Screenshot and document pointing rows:
╭──
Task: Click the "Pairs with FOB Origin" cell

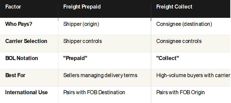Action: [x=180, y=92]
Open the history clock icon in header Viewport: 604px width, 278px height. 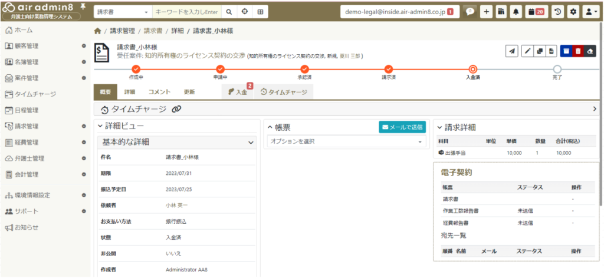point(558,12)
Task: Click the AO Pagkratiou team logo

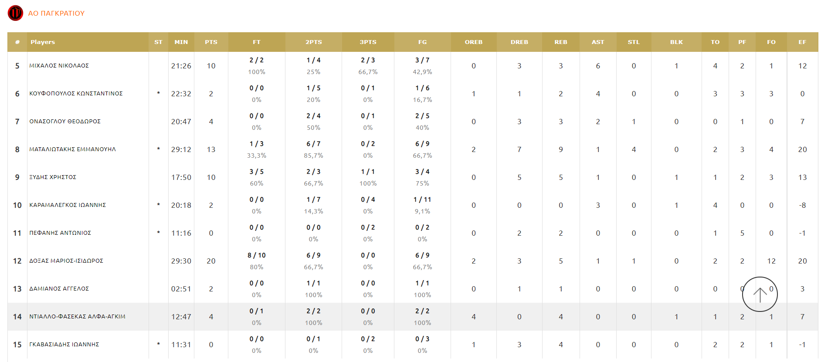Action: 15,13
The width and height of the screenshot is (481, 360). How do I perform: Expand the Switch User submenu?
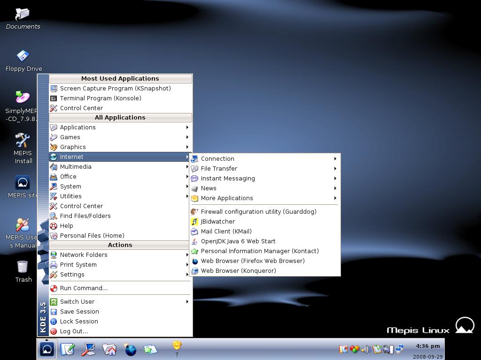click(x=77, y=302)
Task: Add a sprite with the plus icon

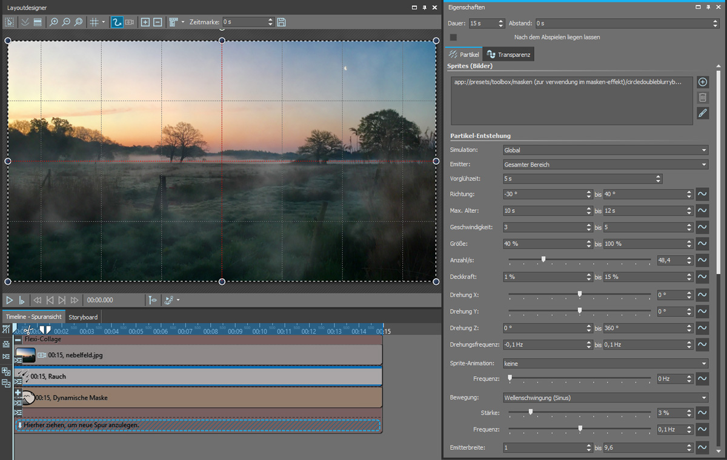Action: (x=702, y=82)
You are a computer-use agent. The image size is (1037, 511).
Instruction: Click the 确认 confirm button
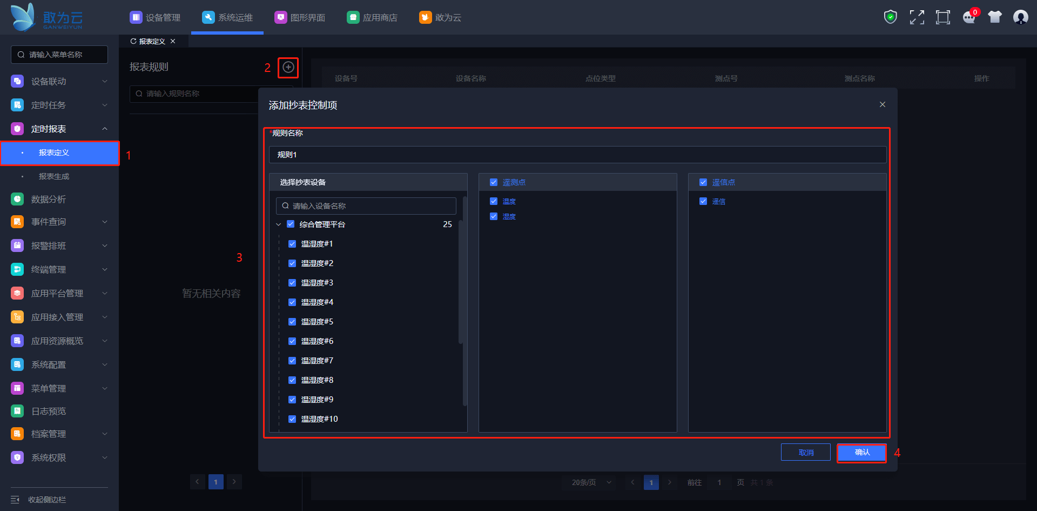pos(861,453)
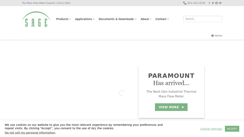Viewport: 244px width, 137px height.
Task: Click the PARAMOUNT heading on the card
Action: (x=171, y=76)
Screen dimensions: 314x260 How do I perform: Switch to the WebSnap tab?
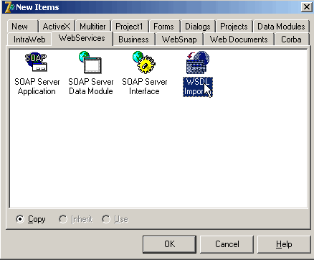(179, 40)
╰──
Put the lines in the stretch from the line containing "Task: Click the AO Pagkratiou team logo" through the end of the rows into a JSON list of strings, one string per line, skipping blank lines and leaving the pictures out.

[
  "Task: Click the AO Pagkratiou team logo",
  "Action: 15,13",
  "The width and height of the screenshot is (481, 360). How do I perform: Expand the Switch User submenu?",
  "click(x=77, y=302)",
  "Task: Add a sprite with the plus icon",
  "Action: (x=702, y=82)",
  "You are a computer-use agent. The image size is (1037, 511).",
  "Instruction: Click the 确认 confirm button",
  "pos(861,453)",
  "Viewport: 244px width, 137px height.",
  "Task: Click the PARAMOUNT heading on the card",
  "Action: (x=171, y=76)",
  "Screen dimensions: 314x260 How do I perform: Switch to the WebSnap tab?",
  "(179, 40)"
]